Over two decades after Jackson writes his concurrence, Congress passes the National Emergencies Act of 1976. The Act, born out of Jackson’s vision, is an attempt to consolidate and codify the myriad snippets of emergency powers legislation passed in decades prior. The law mandates that the president give clear statutory reasoning for any emergency declaration and disclose all spending the declaration might entail. In turn, Congress must take up an oversight role, meeting every six months to analyze the progress of the emergency and consider a vote on its termination. This law has failed. Since 1976, Congress has never once met to vote on termination, and today 32 states of emergency are in effect, the oldest dating back to 1979.

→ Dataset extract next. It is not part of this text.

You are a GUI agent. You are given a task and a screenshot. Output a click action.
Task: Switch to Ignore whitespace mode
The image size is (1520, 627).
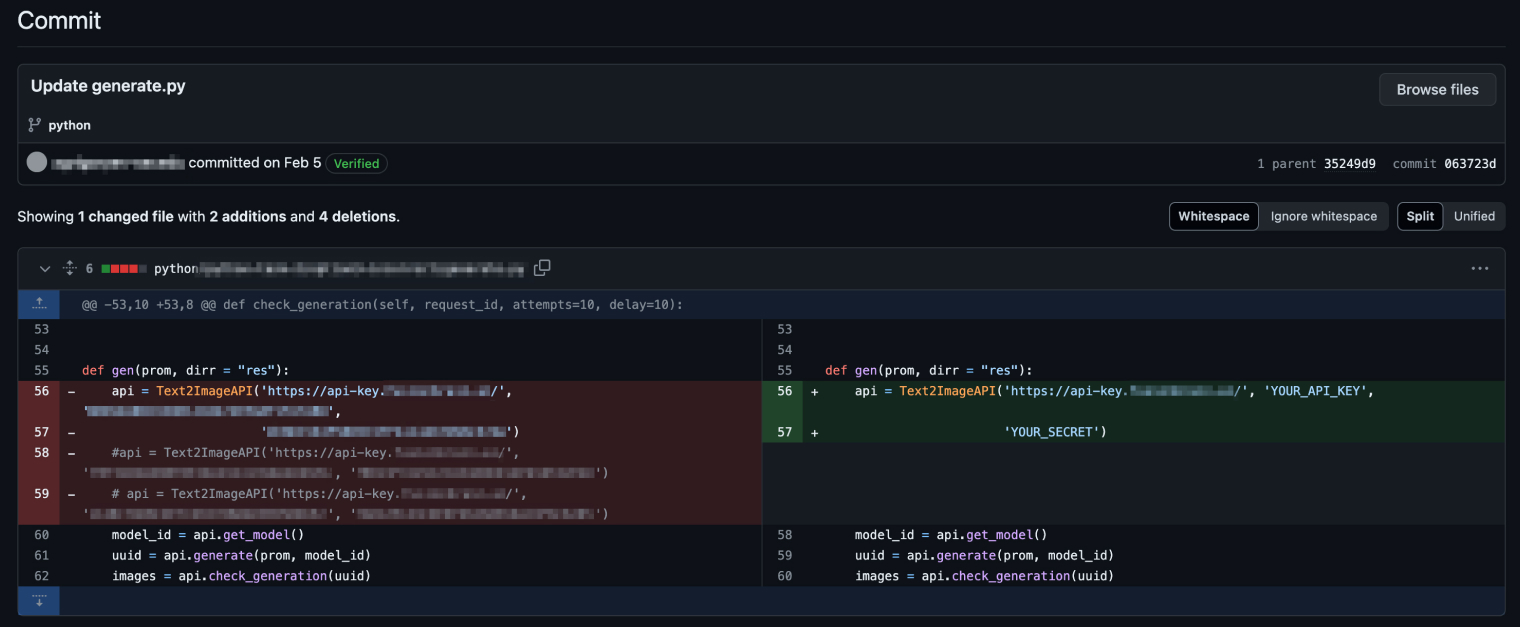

All of this takes us to President Trump’s declaration. The administration alleges that there exists a national security threat at the U.S. border that requires the immediate diversion of Department of Defense Funds. According to the Brookings and Cato Institutes, evidence for that national security threat is scant at best, and evidence that the wall would address that threat is practically nonexistent. However, it’s likely those facts will matter little to the Supreme Court. Recall that Korematsu was decided on since disproved evidence and recently in Trump v. Hawaii, the court cited “public safety concerns” as reason to allow travel restrictions on six Muslim majority countries and two others, rejecting an Establishment Clause challenge despite the President’s anti-Muslim campaign rhetoric. The Roberts Court seems poised to offer a lenient interpretation of executive prerogative when it’s placed in terms of public safety and national security.

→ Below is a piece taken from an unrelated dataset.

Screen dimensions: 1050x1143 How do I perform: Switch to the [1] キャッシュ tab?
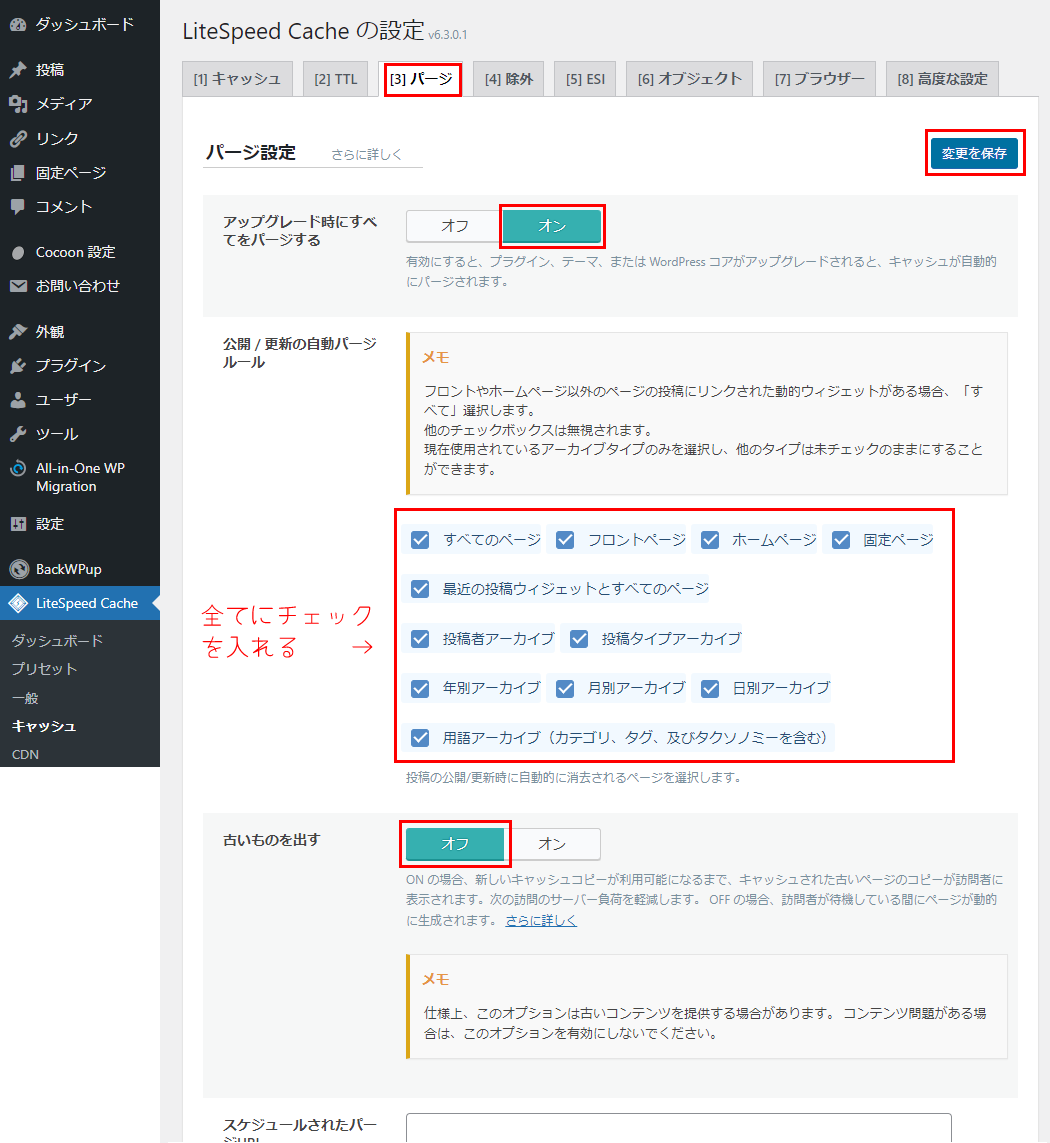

If the court is ready to accept broad interpretations of executive privilege, then why is Trump’s most recent declaration on contentious legal footing? Unlike the executive actions of Jefferson or Lincoln or past cases like Korematsu, Trump’s recent declaration exists in the legal sphere of Youngstown and may be subject to Jackson’s Congressional test. It remains to be seen how the Roberts Court might rule, but if it embraces Youngstown, assessing Trump’s declaration in relation to congressional approval will be central to the decision. Therefore, how Congress acts in the coming weeks is vital. House Democrats already plan to take up legislation blocking the declaration and several Republican Senators have voiced concern. Both parties staunchly opposed the emergency declaration to begin with, and if both chambers pass legislation blocking the declaration and force a veto, the President will be acting in explicit contradiction to the wishes of the Congress. Such a move would “fluctuate” the powers of the President and in the eyes of the court, he’d be acting out of the “zone of twilight” and at the “lowest ebb of his power.”